Crítica de Diego Maté - Cinemarama

Un gigante verde viaja solo en un avión hacia ninguna parte y nos recuerda que todas las historias de superhéroes son tragedias más o menos encubiertas. Avengers: Era de Ultrón, siguiendo el camino abierto por Jon Favreau con las dos primeras Iron Man, toma un desvío y quiere además ser una comedia: la escena de la fiesta, con los vengadores intentando levantar sin éxito el martillo de Thor, dispone un gag detrás del otro con una velocidad que hace acordar a la screwball comedy. En verdad, en las películas de superhéroes todo es, en el fondo, una cuestión de velocidades: hay que actuar rápido para desbaratar los planes de algún villano, pensar rápido para anticipar sus planes, escapar velozmente cuando se es derrotado. Avengers, por su parte, lleva esta premisa mucho más lejos que cualquier otra película del género y puede ser vista como una gran carrera vertiginosa: contra el estado de la ciencia (la que emprende sin respiro Tony Stark), contra una época extraña (Capitán América), contra un pasado marcado por el terror (Black Widow), contra un trabajo peligroso que pone cada vez más lejos a la familia (Hawkeye).Incluso las rivalidades y desavenencias del grupo surgen de un desacople de ritmos: Stark, siempre un paso adelante de los demás, pone en peligro a la organización cuando decide realizar un arriesgado experimento; los otros no pueden menos que irle en zaga, en especial Steve Rogers, héroe vintage que se adapta con dificultad a las aceleraciones que le impone un presente que no es el suyo.
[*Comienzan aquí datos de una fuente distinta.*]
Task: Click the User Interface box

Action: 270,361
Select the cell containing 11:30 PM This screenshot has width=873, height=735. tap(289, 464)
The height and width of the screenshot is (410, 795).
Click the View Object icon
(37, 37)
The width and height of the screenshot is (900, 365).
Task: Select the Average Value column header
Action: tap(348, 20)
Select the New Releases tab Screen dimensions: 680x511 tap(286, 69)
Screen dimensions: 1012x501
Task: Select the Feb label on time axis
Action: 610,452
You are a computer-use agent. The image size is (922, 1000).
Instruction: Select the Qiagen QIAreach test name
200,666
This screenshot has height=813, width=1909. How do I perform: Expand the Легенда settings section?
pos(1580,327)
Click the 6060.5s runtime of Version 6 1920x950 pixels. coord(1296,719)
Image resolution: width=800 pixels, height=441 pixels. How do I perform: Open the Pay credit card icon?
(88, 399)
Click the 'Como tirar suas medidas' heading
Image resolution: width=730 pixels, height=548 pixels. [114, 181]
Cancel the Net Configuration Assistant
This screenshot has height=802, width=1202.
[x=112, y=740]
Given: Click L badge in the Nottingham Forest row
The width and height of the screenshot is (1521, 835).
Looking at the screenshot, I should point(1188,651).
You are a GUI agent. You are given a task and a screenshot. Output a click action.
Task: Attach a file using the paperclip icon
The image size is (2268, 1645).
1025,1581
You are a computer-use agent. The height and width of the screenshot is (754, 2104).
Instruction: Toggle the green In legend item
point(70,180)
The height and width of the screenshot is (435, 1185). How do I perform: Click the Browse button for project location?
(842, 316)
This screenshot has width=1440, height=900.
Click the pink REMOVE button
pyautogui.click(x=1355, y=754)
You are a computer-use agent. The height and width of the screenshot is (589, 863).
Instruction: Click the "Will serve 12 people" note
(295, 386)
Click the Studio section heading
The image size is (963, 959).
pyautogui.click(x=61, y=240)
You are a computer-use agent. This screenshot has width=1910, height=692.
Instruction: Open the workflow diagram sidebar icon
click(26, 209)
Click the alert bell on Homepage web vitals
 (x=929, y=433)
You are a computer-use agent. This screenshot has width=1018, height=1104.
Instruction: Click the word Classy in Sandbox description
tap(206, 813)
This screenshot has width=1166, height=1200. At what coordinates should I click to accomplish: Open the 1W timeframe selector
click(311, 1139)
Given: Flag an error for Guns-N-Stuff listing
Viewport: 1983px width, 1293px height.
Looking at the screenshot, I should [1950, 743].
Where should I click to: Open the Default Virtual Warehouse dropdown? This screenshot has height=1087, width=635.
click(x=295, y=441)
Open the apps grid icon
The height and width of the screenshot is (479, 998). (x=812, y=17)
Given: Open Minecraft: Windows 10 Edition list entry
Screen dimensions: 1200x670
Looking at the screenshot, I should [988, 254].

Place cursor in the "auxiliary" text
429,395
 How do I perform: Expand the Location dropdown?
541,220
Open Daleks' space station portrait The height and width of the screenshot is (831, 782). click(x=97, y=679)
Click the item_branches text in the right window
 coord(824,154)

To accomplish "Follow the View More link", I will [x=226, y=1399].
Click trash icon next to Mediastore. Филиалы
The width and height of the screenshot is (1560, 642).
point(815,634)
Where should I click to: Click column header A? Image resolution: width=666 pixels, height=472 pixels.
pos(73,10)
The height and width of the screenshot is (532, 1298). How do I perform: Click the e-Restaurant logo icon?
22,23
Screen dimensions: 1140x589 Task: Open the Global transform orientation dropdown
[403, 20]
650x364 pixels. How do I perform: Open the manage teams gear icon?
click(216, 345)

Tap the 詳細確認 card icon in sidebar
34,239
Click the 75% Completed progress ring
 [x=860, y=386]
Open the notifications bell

Por eso es que los pocos momentos de plenitud que tienen estos vengadores están al principio y al final, cuando cada uno consigue integrarse con el resto y lograr así alguna especie de armonía. Pasa en la primer escena, en el que quizás sea el mejor comienzo del año, cuando Josh Whedon escenifica una suerte de mortífero ballet con sus protagonistas: en un bosque infestado de enemigos, los héroes irrumpen surcando por turnos el espacio del plano, se relevan unos a otros, alternan posiciones, entran y salen del encuadre; el resultado es una coreografía imposible como solo el cine podría haberla imaginado, y que nos distrae por un rato del destino trágico que pende sobre sus ejecutantes. Ese ataque bella y rápidamente orquestado es quizás la única forma de comunidad posible entre los personajes; la contracara es el retiro solitario del gigante verde y triste, que vuela pero que está quieto, que asume su propia tragedia renunciando a moverse con los otros.